I'd be coping a lot better if I wasn't in a situation where I have a small start up business where all future work has been cancelled, yet I've fallen through all the cracks of government support - I'm not eligible for a penny.
Thankfully I've been able to pivot my business from selling my wares at events to selling via local delivery (and being at this stage of the business, the CEO is also the delivery driver...), but it remains to be seen how well that goes. My business is highly seasonal, and I need to make a year's income during the summer months if I'm to survive the winter; right now I don't know if that's possible.
I'm bitter that all my carefully laid out plans for the business have been obliterated in the space of a week, and there's no help on offer at all. I can't even get UC because I've been scrimping and saving for years, so now I have over £16k of savings, whereas if I was a spendthrift I'd at least get that.
It feels like the newly self employed have been left to fend for themselves. I've absolutely no option but to continue working as best I can, and hope I don't catch coronavirus. If you give people the choice between near-certain homelessness (even if that is in three months) or a tiny chance of death, they'll probably pick the latter. My fear of being unable to keep a roof over my head outweighs the fear of death.
The stories of little hitlers and curtain twitchers who seem keen to create their own version of the Stasi do make my blood boil though. I can't stand people who are petty enough to start reporting others to the police for things like going out for two runs in a day.

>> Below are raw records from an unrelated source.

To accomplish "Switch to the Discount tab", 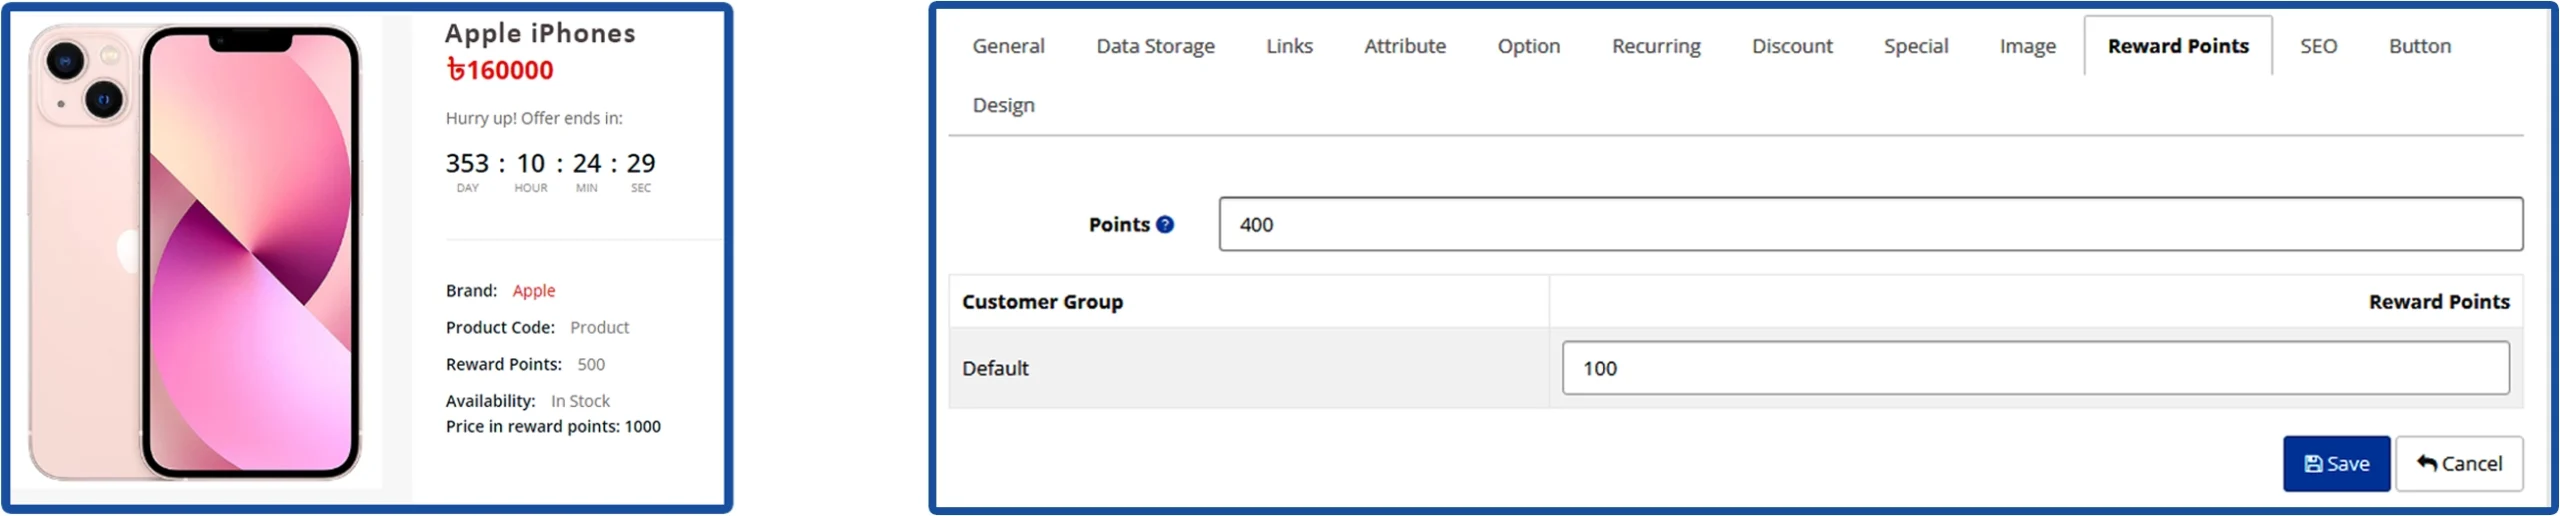I will coord(1792,46).
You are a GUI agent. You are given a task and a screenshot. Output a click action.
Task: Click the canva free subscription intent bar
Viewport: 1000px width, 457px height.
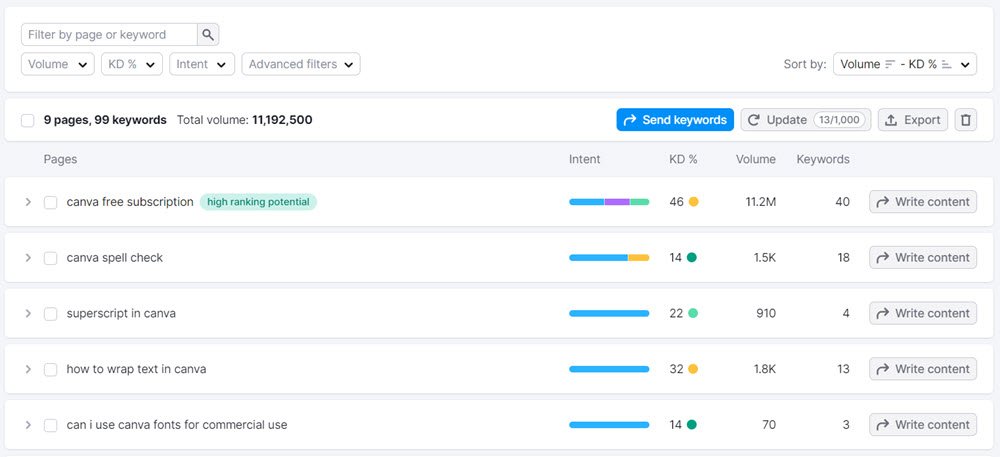[609, 202]
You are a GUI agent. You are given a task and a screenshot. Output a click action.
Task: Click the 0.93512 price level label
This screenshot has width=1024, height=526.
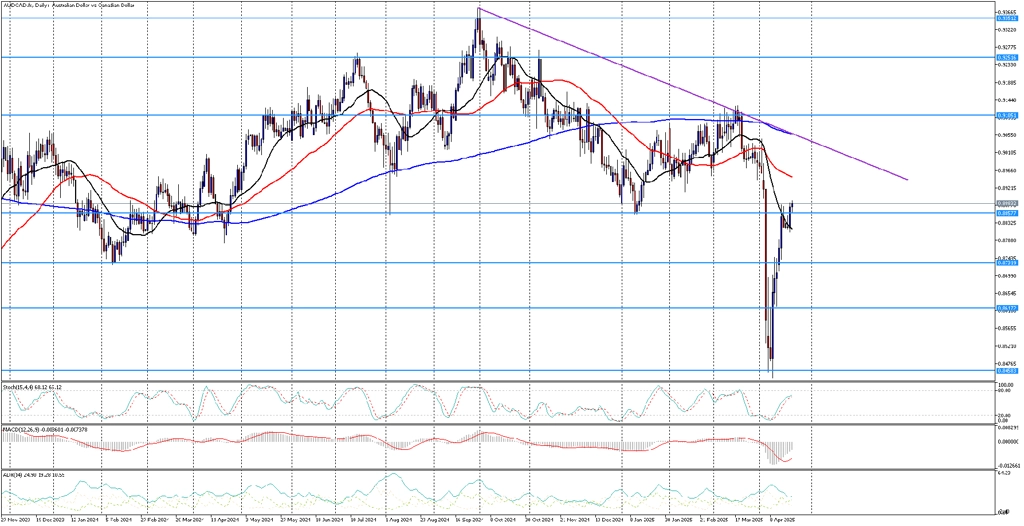click(1008, 18)
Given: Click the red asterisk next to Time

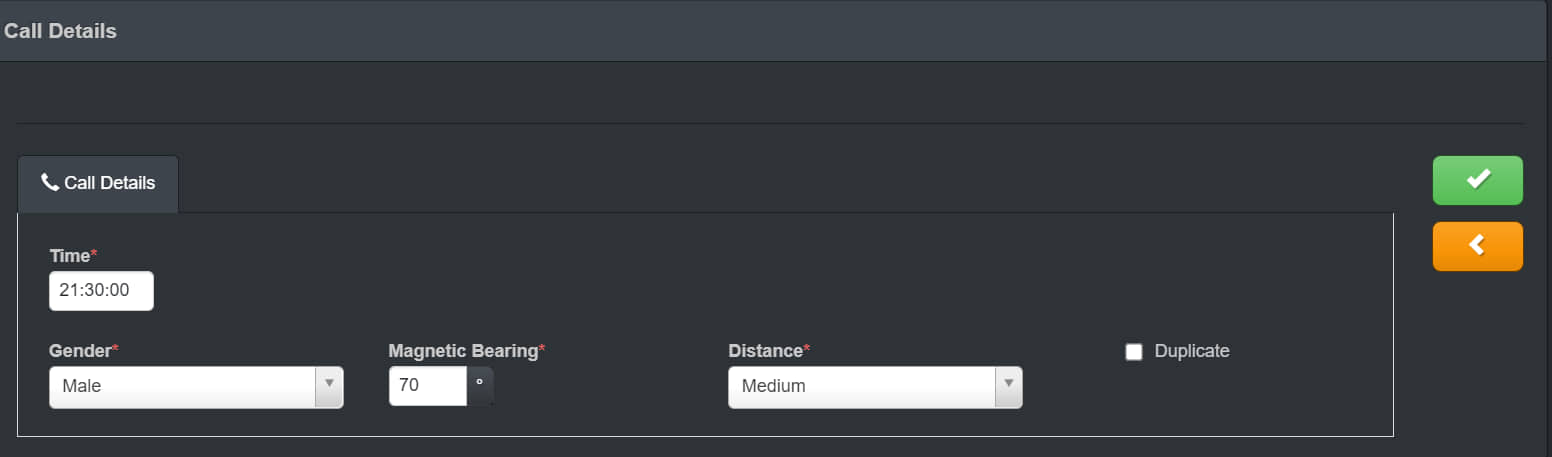Looking at the screenshot, I should [94, 253].
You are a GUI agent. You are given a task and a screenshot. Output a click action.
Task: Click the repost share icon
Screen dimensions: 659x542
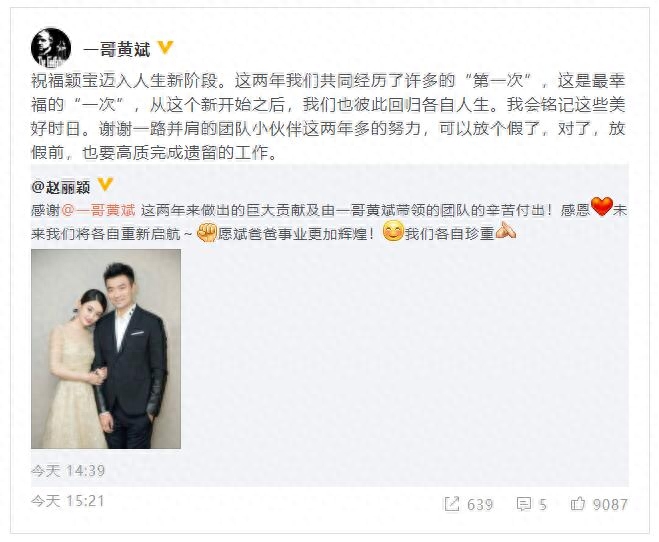point(452,504)
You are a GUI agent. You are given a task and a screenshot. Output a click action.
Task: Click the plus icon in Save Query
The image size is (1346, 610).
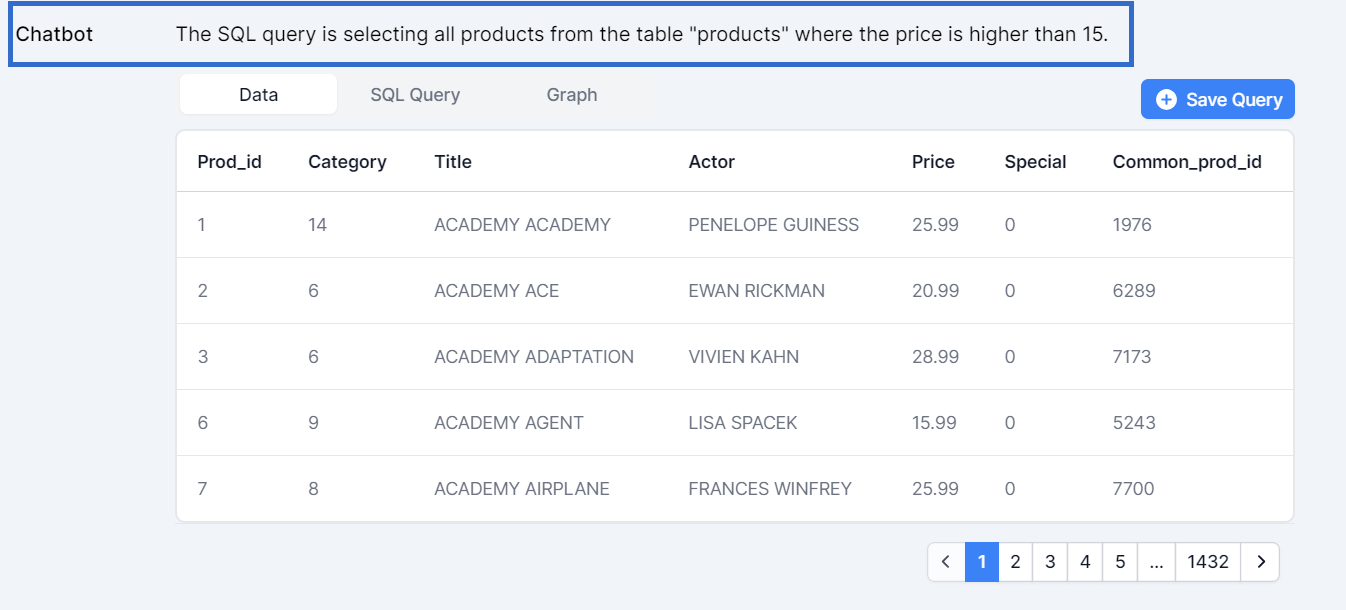1166,100
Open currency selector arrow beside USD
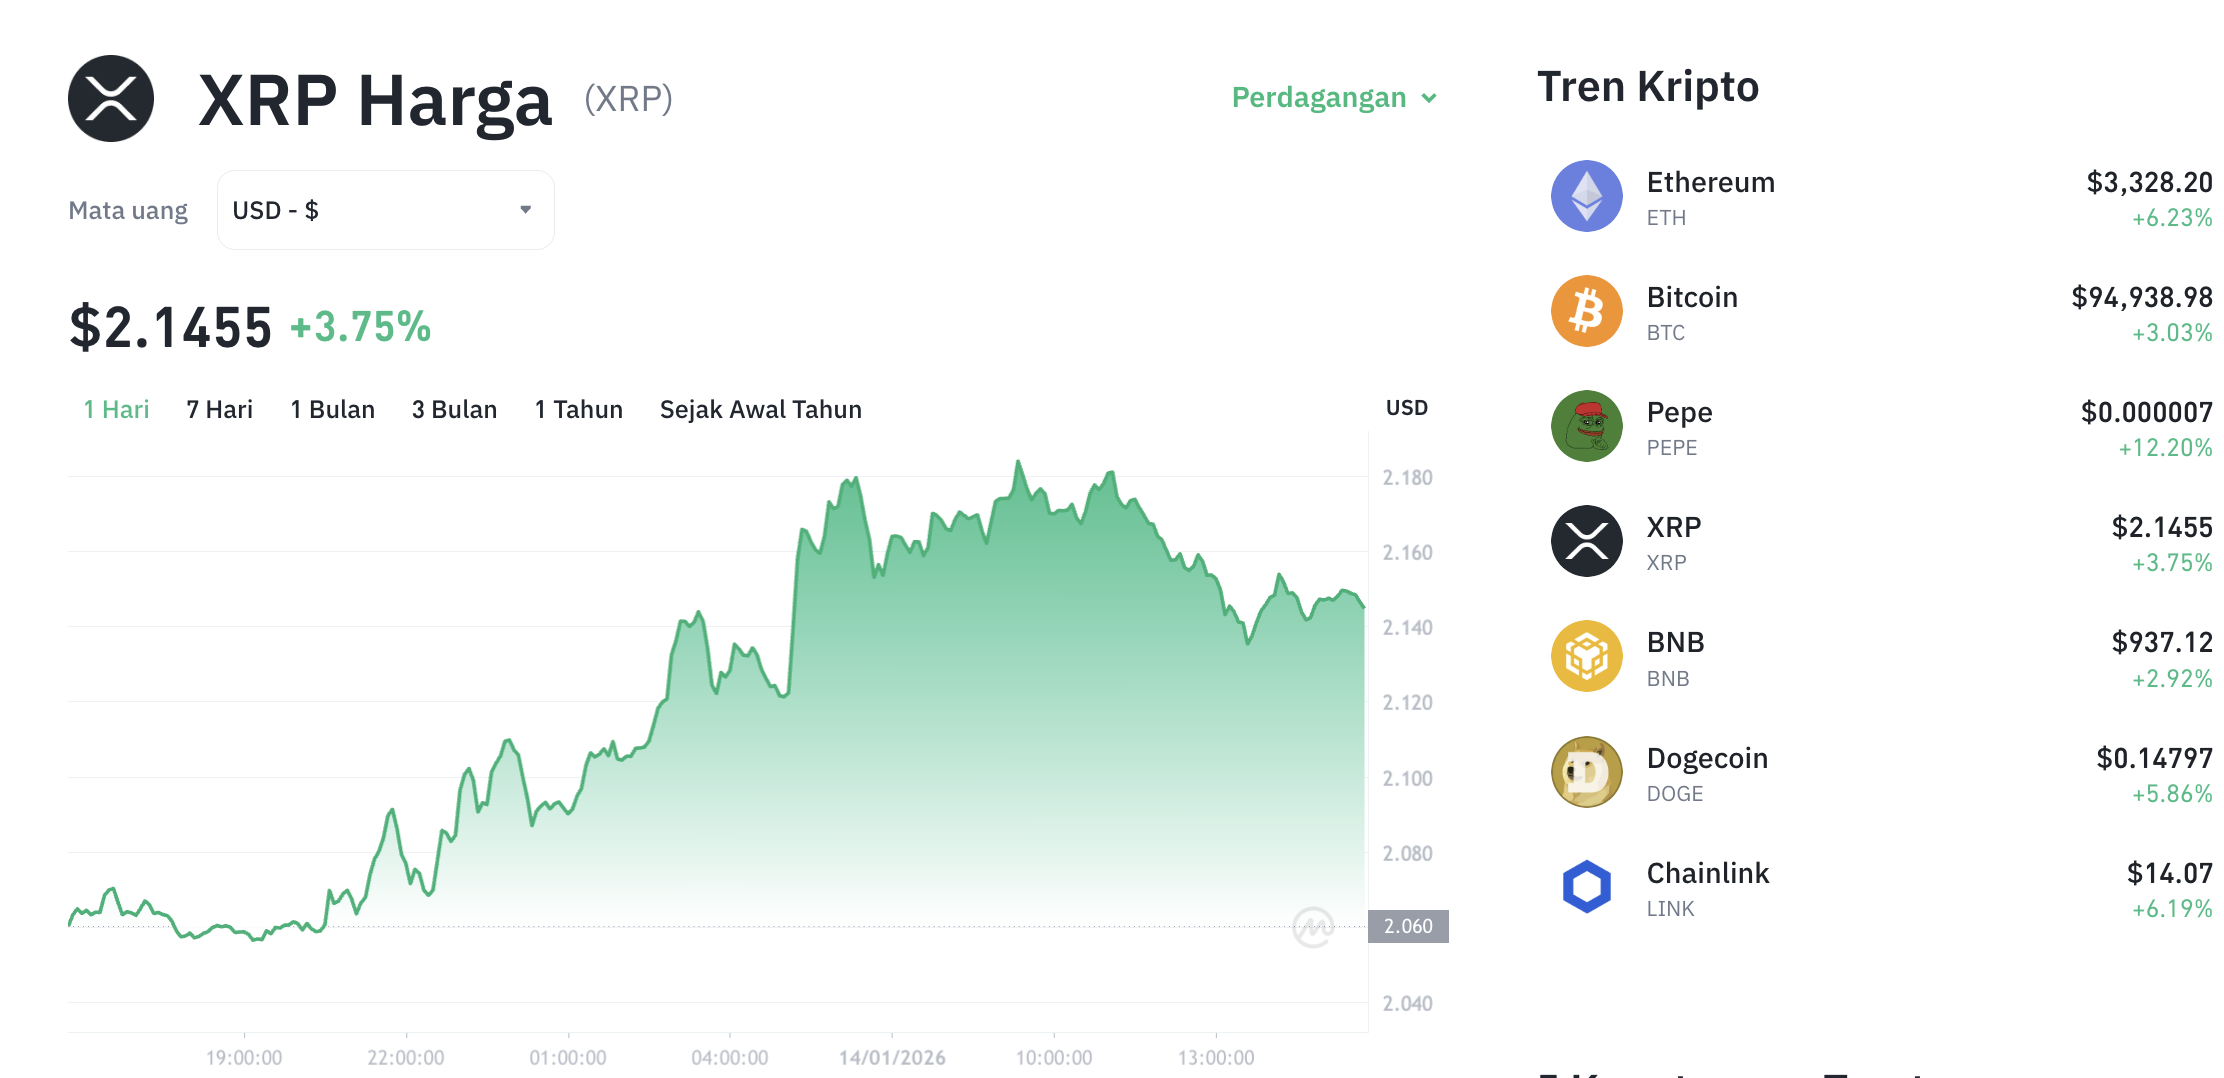Screen dimensions: 2224x1078 click(524, 209)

I can already feel myself starting to rebel a tiny bit. I had a friend over for a cup of tea, and we sat 2m from each other in the garden and nattered. I went to Tesco not because I really needed anything, but to see if there was anything in the reduced section actually that was also because I'm skint. I took DDog out on the delivery rounds and took him to a park that was on the way but isn't the closest one to home.
I predict that the death toll due to suicide and austerity will be, ultimately, higher than the death toll from the virus if this goes on too long.